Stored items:
=== Section Start ===

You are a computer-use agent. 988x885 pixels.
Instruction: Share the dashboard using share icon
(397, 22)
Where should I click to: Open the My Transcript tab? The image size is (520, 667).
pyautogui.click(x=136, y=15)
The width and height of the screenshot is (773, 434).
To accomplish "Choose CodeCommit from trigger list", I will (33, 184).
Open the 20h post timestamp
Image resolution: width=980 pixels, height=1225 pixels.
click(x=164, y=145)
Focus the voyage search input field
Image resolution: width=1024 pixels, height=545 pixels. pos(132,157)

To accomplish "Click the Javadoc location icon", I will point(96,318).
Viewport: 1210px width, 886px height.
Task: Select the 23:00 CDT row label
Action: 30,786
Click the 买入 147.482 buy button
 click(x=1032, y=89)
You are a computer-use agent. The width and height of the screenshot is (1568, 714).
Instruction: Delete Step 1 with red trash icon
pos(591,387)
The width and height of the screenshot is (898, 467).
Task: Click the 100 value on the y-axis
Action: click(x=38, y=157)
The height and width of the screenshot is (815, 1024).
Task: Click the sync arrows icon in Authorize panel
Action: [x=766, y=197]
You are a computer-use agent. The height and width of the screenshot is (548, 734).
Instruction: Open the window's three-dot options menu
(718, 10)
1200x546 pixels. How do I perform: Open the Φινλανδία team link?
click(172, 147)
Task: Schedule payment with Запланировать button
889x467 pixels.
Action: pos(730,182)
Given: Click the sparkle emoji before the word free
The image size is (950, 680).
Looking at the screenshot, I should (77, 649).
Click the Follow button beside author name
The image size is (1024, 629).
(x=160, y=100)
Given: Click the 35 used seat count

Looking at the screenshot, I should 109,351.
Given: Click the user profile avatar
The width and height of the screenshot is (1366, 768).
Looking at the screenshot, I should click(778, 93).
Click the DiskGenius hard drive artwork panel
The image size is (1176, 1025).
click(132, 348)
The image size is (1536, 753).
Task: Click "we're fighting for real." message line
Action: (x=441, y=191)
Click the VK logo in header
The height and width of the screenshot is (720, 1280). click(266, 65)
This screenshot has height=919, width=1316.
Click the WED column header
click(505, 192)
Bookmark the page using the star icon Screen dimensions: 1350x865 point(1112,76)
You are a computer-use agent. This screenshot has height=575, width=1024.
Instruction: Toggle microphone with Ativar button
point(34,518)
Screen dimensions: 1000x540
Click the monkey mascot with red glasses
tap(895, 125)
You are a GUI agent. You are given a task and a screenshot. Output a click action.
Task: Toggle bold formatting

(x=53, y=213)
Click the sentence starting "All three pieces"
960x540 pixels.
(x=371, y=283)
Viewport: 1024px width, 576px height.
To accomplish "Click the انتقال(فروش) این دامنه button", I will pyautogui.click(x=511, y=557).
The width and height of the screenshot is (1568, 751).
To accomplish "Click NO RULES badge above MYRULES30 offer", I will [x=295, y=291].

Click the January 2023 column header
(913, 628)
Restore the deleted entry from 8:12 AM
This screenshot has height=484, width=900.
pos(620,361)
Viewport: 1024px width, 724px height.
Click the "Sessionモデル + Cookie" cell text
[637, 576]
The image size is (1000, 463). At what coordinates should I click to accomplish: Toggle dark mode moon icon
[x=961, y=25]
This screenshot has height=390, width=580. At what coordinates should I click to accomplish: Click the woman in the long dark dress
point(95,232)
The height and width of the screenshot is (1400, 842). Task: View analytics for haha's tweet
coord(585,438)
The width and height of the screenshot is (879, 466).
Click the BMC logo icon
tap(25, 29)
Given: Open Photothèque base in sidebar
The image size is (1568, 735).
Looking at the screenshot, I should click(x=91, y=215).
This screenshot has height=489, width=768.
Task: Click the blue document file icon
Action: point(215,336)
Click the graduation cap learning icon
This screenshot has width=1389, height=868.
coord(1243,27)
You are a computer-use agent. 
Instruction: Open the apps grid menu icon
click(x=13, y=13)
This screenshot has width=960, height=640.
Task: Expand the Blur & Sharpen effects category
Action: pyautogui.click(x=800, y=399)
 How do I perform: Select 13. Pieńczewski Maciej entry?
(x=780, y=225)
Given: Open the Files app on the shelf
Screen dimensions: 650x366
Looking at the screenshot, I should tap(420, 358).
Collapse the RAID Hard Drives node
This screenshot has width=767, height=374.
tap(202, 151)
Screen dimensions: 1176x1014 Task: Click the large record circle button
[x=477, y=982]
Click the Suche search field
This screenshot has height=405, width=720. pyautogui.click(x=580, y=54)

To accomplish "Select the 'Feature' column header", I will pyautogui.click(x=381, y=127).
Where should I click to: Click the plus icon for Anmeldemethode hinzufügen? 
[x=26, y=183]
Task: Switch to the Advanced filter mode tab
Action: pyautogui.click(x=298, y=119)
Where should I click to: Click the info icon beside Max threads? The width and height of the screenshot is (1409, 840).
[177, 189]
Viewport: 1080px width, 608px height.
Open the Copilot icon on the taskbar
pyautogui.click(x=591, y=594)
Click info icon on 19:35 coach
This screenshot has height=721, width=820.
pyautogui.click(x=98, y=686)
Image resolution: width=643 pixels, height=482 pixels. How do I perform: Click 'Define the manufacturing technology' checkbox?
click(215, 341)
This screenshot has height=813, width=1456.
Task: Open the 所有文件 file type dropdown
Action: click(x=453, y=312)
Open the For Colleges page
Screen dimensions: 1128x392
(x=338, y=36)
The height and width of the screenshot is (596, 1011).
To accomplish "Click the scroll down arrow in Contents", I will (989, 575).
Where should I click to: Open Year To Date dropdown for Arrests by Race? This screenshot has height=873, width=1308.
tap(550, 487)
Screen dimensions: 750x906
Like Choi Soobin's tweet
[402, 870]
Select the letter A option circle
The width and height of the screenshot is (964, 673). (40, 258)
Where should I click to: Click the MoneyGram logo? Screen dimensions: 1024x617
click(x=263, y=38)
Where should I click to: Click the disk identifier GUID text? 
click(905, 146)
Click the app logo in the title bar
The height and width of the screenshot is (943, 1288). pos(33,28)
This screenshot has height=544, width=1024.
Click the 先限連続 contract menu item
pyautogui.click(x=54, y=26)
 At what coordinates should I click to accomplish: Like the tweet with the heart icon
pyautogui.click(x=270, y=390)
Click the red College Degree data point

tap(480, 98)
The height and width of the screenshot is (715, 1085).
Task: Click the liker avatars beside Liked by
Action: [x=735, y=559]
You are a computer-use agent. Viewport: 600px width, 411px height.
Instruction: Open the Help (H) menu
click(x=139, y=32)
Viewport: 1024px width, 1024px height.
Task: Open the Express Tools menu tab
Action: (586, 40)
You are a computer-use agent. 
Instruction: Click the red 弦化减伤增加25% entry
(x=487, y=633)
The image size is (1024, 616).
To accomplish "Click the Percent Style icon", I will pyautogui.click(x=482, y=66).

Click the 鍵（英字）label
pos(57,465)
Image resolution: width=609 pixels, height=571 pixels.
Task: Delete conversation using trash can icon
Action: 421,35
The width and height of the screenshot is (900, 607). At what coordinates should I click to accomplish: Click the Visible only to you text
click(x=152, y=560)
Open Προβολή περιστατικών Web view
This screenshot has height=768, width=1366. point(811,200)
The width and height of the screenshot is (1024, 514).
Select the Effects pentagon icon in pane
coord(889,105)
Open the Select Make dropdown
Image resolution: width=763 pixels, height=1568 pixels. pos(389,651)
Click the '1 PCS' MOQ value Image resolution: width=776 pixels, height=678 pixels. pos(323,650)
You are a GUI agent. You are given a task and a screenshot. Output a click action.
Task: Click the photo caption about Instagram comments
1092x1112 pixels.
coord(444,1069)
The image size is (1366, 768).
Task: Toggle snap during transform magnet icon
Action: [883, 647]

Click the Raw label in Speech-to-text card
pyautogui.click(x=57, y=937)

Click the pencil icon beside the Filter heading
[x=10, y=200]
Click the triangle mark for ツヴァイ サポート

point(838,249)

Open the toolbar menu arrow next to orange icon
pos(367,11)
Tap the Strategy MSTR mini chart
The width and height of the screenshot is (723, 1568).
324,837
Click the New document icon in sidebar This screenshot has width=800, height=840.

=== Section End ===

WORK TO COMPLETE: The number of lines containing "computer" is all that is wanted; tally them in the data.

OUTPUT OF THE TASK: 7